EXTRACTED DATA »
# # # # # # #

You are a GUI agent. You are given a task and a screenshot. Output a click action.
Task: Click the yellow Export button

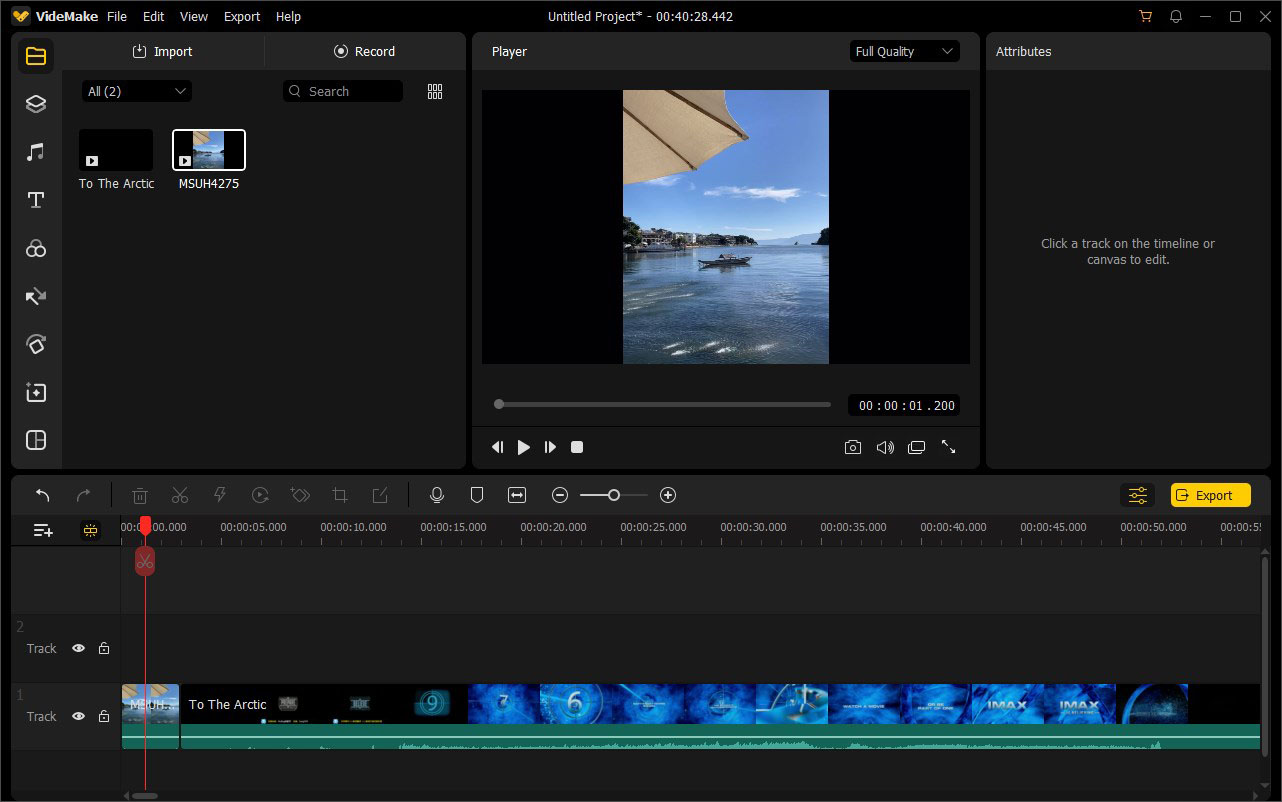(x=1210, y=494)
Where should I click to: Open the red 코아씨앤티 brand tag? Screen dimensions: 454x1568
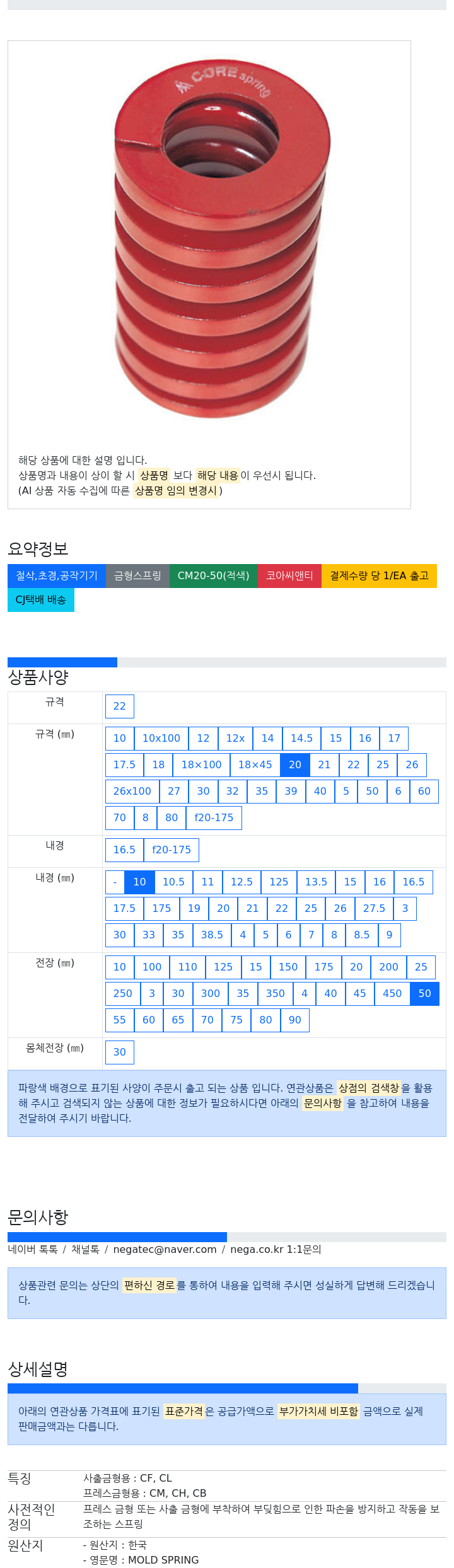(289, 576)
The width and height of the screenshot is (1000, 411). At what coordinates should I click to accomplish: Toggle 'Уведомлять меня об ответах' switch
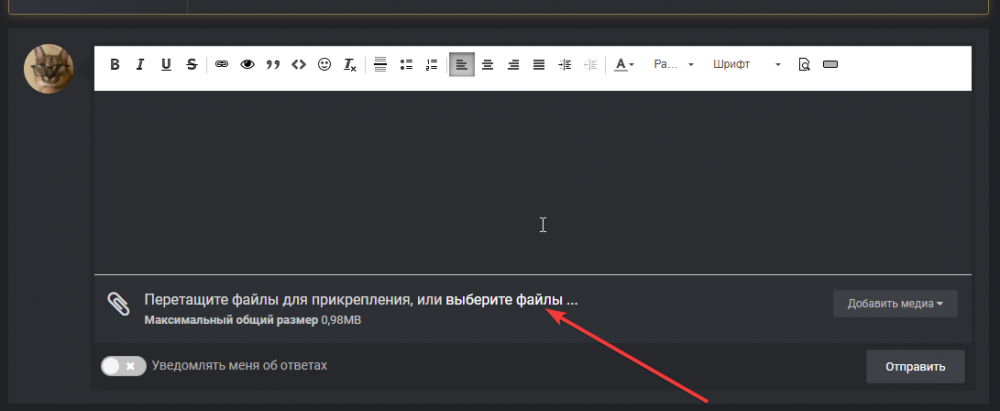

# # # # # # #

TASK ITEM » Set down exactly, and only, the lines from the one containing "Task: Click the yellow Export button" through the last line of the entries. Pictures do not belong in the copy.

ANSWER SPACE »
Task: Click the yellow Export button

(x=1210, y=494)
Where should I click to: Open the red 코아씨앤티 brand tag? Screen dimensions: 454x1568
(289, 576)
The width and height of the screenshot is (1000, 411). At what coordinates should I click to accomplish: Toggle 'Уведомлять меня об ответах' switch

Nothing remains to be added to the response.